Published:Thursday | February 11, 2016 | 12:00 AM

Dave Cameron hasn't been an inspirational leader of the West Indies Cricket Broad (WICB), but it is not his fault that a core group of the region's international players make it a habit of attempting to hijack the board to extract as much cash for themselves, oblivious to the economics of developing the sport in the Caribbean, or the well-being of the region's second-tier players.

That is why we urge the WICB to hold its ground, and if it comes to that, send a second-tier team to the Twenty20 World Cup in India next month, or abandon the tour altogether, until rationality returns to the players and the board sorts out the mechanism for remunerating teams that represent the Caribbean at the international level.

It was 16 months ago that the West Indies Test team, which included several of the players selected for the T20 World Cup, abandoned a tour of India because of dissatisfaction with the wage package that was negotiated by the union, the West Indies Players' Association (WIPA), and the board. They were, indeed, earning less money than in the past. That was largely because WIPA agreed that some of the cash from team sponsorship - the bulk of which, hitherto, would have gone into the pockets of a handful of international selectees - should go to establishing, including funding, the contracts of players of a regional professional cricket league. WIPA had come to the recognition that it had a constituency other than the 15 or 20 players who breathrough to the international level.

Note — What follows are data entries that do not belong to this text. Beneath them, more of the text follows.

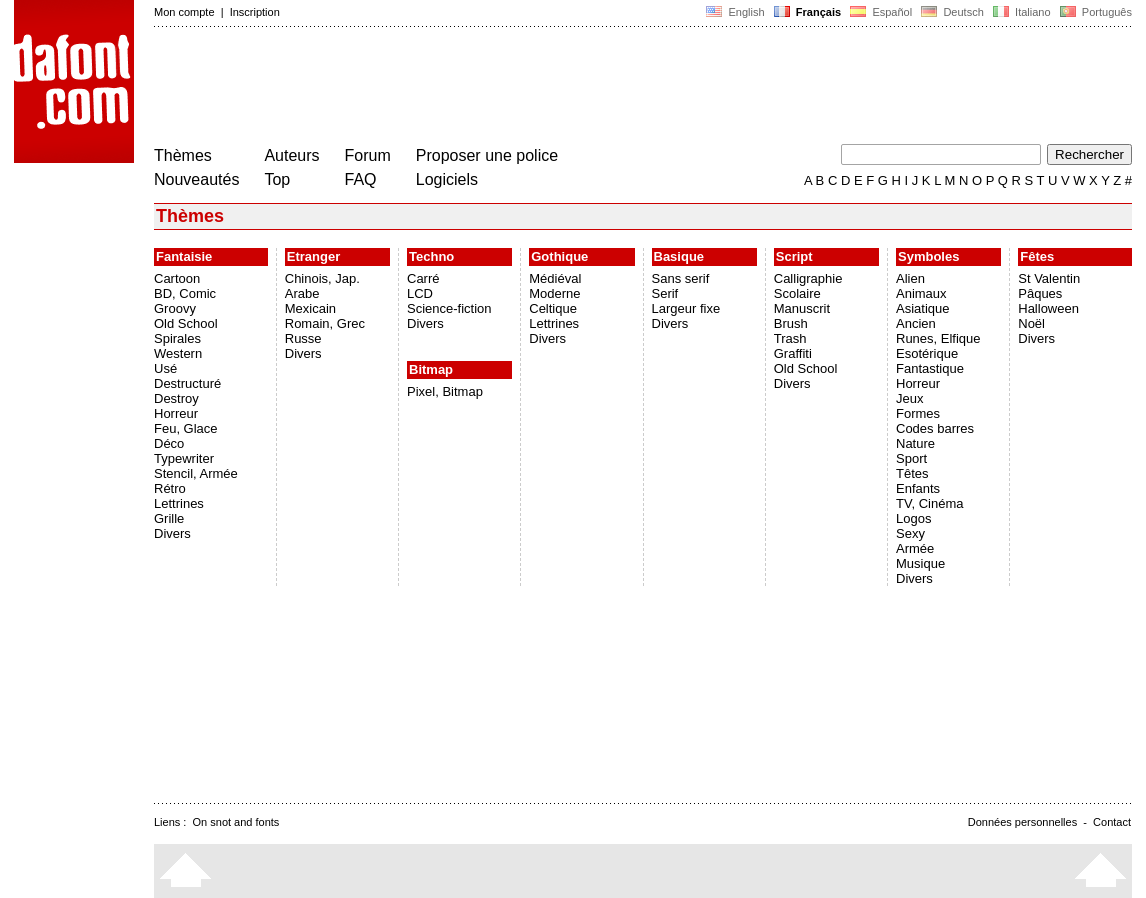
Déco (169, 443)
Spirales (177, 338)
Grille (169, 518)
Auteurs (291, 155)
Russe (303, 338)
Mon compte (184, 12)
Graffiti (793, 353)
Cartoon (177, 278)
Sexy (910, 533)
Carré (423, 278)
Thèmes (183, 155)
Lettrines (179, 503)
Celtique (553, 308)
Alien (910, 278)
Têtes (912, 473)
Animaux (921, 293)
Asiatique (922, 308)
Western (178, 353)
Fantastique (930, 368)
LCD (420, 293)
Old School (186, 323)
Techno (431, 256)
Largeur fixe (686, 308)
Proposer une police (487, 155)
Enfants (918, 488)
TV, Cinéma (929, 503)
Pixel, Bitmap (445, 391)
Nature (915, 443)
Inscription (255, 12)
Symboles (928, 256)
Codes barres (935, 428)
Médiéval (555, 278)
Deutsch (952, 12)
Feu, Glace (186, 428)
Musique (920, 563)
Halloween (1048, 308)
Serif (665, 293)
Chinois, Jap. (322, 278)
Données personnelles (1022, 822)
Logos (913, 518)
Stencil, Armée (196, 473)
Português (1094, 12)
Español (881, 12)
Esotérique (927, 353)
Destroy (176, 398)
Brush (791, 323)
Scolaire (797, 293)
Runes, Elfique (938, 338)
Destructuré (187, 383)
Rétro (170, 488)
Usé (165, 368)
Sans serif (681, 278)
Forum (368, 155)
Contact (1112, 822)
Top (277, 179)
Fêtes (1037, 256)
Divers (172, 533)
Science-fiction (449, 308)
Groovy (175, 308)
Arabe (302, 293)
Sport (911, 458)
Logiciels (447, 179)
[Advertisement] (518, 88)
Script (794, 256)
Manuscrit (802, 308)
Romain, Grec (325, 323)
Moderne (554, 293)
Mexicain (310, 308)
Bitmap (431, 369)
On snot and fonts (236, 822)
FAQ (361, 179)
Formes (918, 413)
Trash (790, 338)
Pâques (1040, 293)
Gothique (559, 256)
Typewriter (184, 458)
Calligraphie (808, 278)
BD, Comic (185, 293)
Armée (915, 548)
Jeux (909, 398)
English (735, 12)
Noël (1031, 323)
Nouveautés (196, 179)
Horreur (176, 413)
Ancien (916, 323)
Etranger (313, 256)
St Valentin (1049, 278)
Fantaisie (184, 256)
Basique (679, 256)
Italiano (1022, 12)
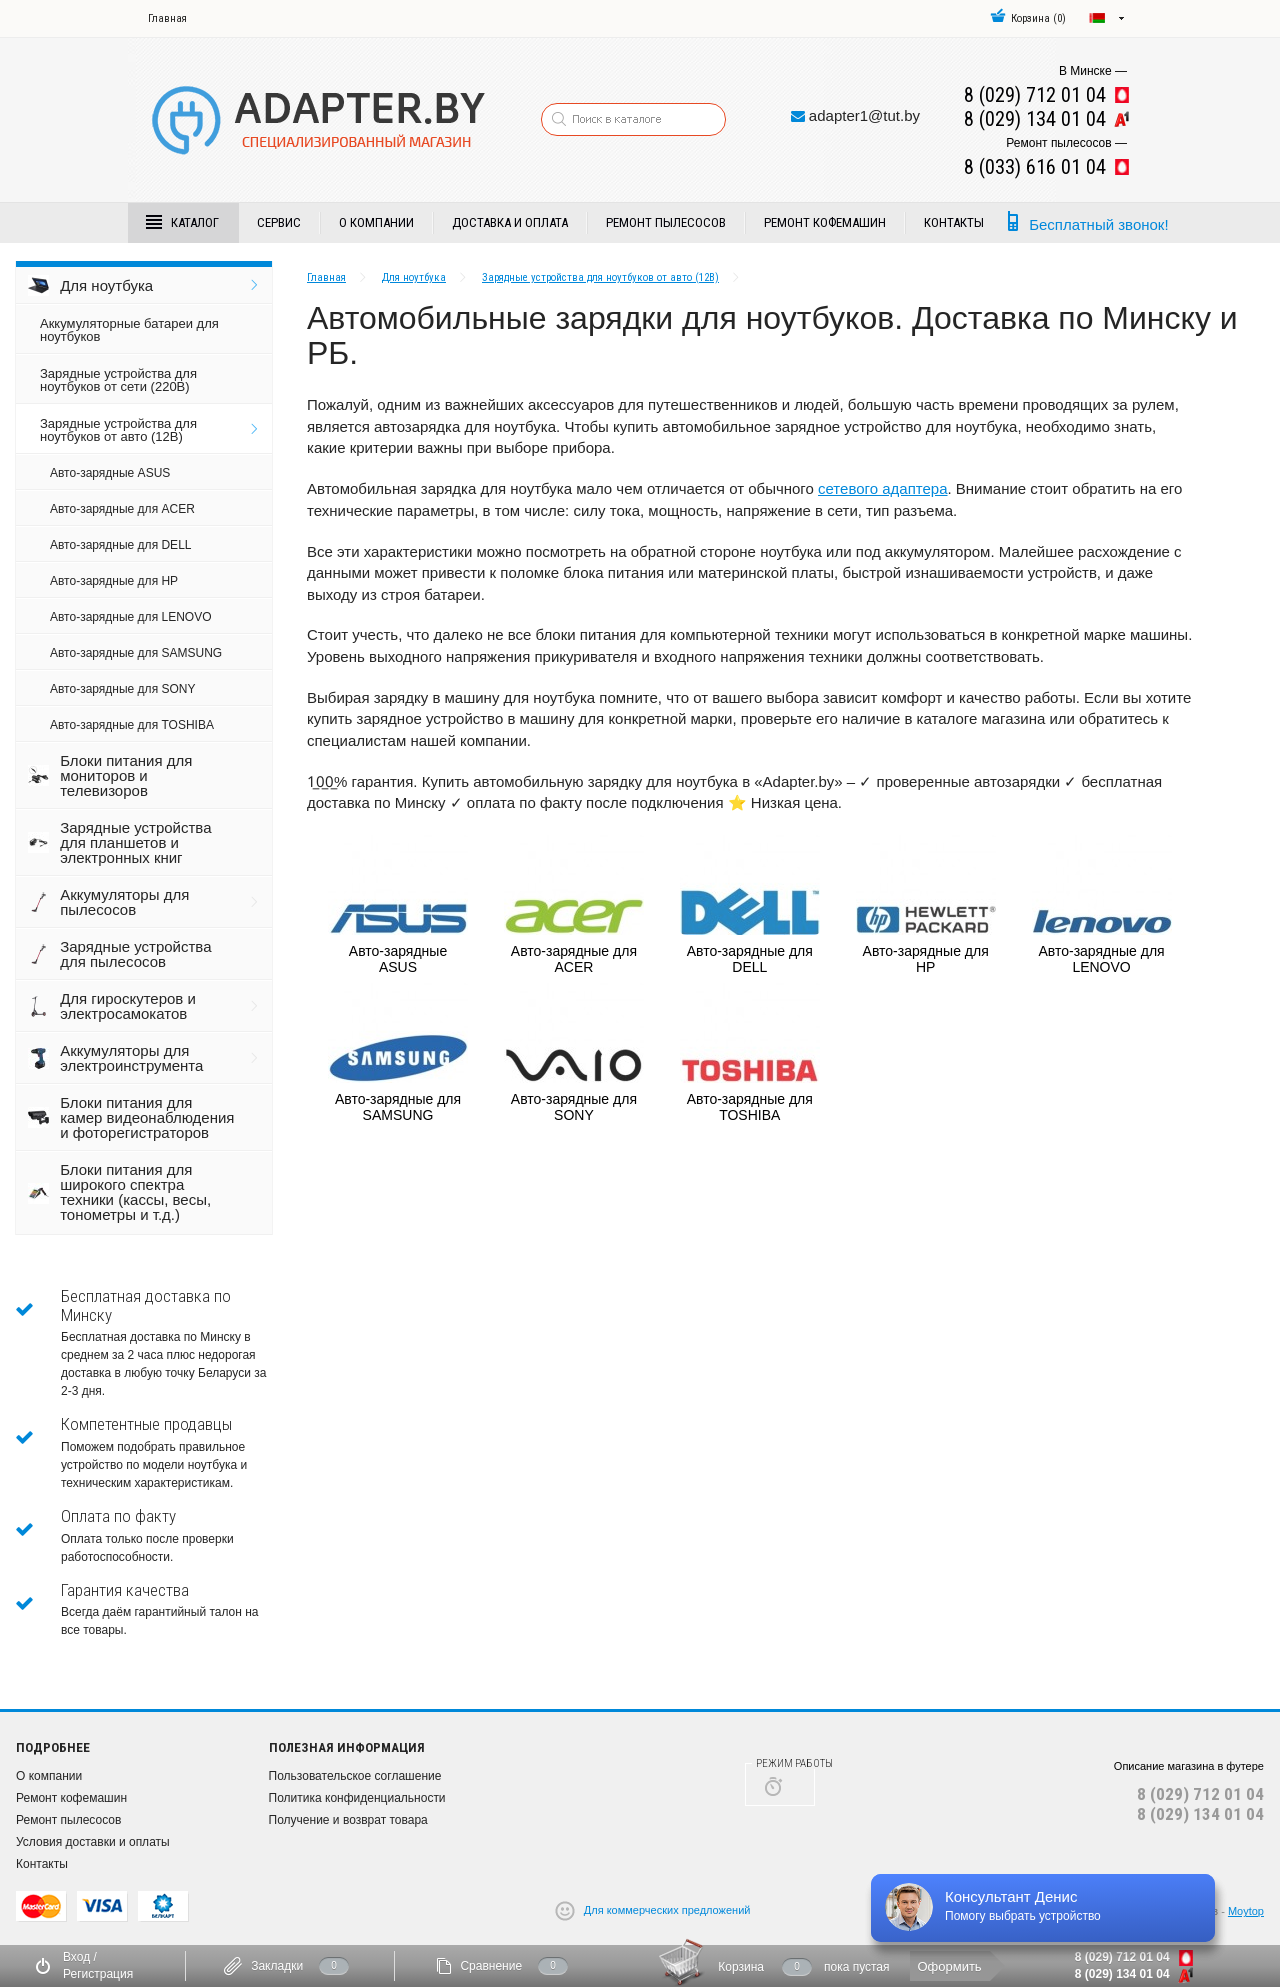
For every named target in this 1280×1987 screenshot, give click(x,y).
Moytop (1246, 1911)
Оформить (949, 1966)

The unprofessional walkout left the WICB with a demand of compensation from its Indian counterpart for more than US$40 million, which is yet to be resolved. Some of the recalcitrant players were sidelined for a bit.

We thought that the compensation issue was settled, but now the captain of the T20 team, Darren Sammy, speaking, he says, on behalf of all but one of the squad members, has rejected the terms of their contracts, which were negotiated with WIPA, with help from the international players, using a formula and other information which the WICB indicates was shared with all players. No one objected.

 

VALUE TO THE TEAM

 

Insisting that WIPA couldn't speak on their behalf, the players now demand a doubling of the agreed match fees; the sharing of all prize money among themselves; a return to compensation based on the number of matches played; and a dollar figure-guaranteed bonus, rather than a percentage of the uncertain amount the West Indies will earn from the International Cricket Council (ICC) after the tournament.

Mr Cameron and the WICB may be blamed for going along with the change in the ICC that ceded power to India, Australia and England with their big cricket markets, thereby lessening the region's earnings from the sport. But even if that was the case, it couldn't be right that most of the returns from cricket should go to this handful of players, to the exclusion of the others and the development of the game.

In the meantime, WIPA may have to consider its role as a trade union and who it represents and whether the WICB should recognise the system of free agents, with whom it negotiates individually, based on their records and their value to the team.